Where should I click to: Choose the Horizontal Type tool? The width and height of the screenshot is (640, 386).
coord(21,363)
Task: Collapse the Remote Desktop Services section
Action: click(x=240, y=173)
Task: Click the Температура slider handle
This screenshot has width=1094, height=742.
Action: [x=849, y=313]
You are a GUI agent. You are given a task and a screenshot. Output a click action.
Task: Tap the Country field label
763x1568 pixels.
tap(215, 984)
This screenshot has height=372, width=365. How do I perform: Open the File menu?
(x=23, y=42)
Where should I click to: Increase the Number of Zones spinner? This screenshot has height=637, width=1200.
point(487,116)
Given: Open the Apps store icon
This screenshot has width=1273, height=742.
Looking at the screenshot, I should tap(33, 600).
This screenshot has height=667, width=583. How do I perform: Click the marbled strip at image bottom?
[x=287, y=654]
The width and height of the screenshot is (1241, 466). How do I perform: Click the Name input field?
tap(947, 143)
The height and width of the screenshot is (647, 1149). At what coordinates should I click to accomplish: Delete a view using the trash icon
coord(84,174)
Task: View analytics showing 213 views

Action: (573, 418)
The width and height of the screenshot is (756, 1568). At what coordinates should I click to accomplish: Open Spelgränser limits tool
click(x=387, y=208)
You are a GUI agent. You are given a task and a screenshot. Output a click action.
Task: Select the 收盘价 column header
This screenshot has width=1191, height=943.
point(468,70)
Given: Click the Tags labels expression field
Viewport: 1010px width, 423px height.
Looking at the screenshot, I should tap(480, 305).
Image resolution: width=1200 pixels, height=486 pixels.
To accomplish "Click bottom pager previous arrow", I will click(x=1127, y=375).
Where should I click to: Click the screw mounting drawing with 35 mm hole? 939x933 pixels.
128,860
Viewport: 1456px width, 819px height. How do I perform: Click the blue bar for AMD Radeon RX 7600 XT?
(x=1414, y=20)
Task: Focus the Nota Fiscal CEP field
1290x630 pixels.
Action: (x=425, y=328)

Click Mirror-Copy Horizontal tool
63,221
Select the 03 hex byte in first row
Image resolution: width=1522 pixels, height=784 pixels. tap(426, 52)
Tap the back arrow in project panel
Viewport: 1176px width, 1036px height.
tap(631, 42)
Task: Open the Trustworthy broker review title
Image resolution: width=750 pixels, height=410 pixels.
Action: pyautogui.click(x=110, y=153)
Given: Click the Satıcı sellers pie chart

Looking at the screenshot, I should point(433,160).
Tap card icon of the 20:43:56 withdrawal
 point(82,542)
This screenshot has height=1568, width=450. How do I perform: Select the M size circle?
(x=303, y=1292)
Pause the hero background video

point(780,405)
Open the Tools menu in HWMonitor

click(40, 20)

## Task to complete
Your answer must be the lines from the one with "Task: Focus the Nota Fiscal CEP field" through the last line of the data, repeated exactly and with nothing else.

## Result below
Task: Focus the Nota Fiscal CEP field
1290x630 pixels.
Action: (x=425, y=328)

Click Mirror-Copy Horizontal tool
63,221
Select the 03 hex byte in first row
Image resolution: width=1522 pixels, height=784 pixels. tap(426, 52)
Tap the back arrow in project panel
Viewport: 1176px width, 1036px height.
tap(631, 42)
Task: Open the Trustworthy broker review title
Image resolution: width=750 pixels, height=410 pixels.
Action: pyautogui.click(x=110, y=153)
Given: Click the Satıcı sellers pie chart

Looking at the screenshot, I should point(433,160).
Tap card icon of the 20:43:56 withdrawal
 point(82,542)
This screenshot has height=1568, width=450. How do I perform: Select the M size circle?
(x=303, y=1292)
Pause the hero background video

point(780,405)
Open the Tools menu in HWMonitor

click(40, 20)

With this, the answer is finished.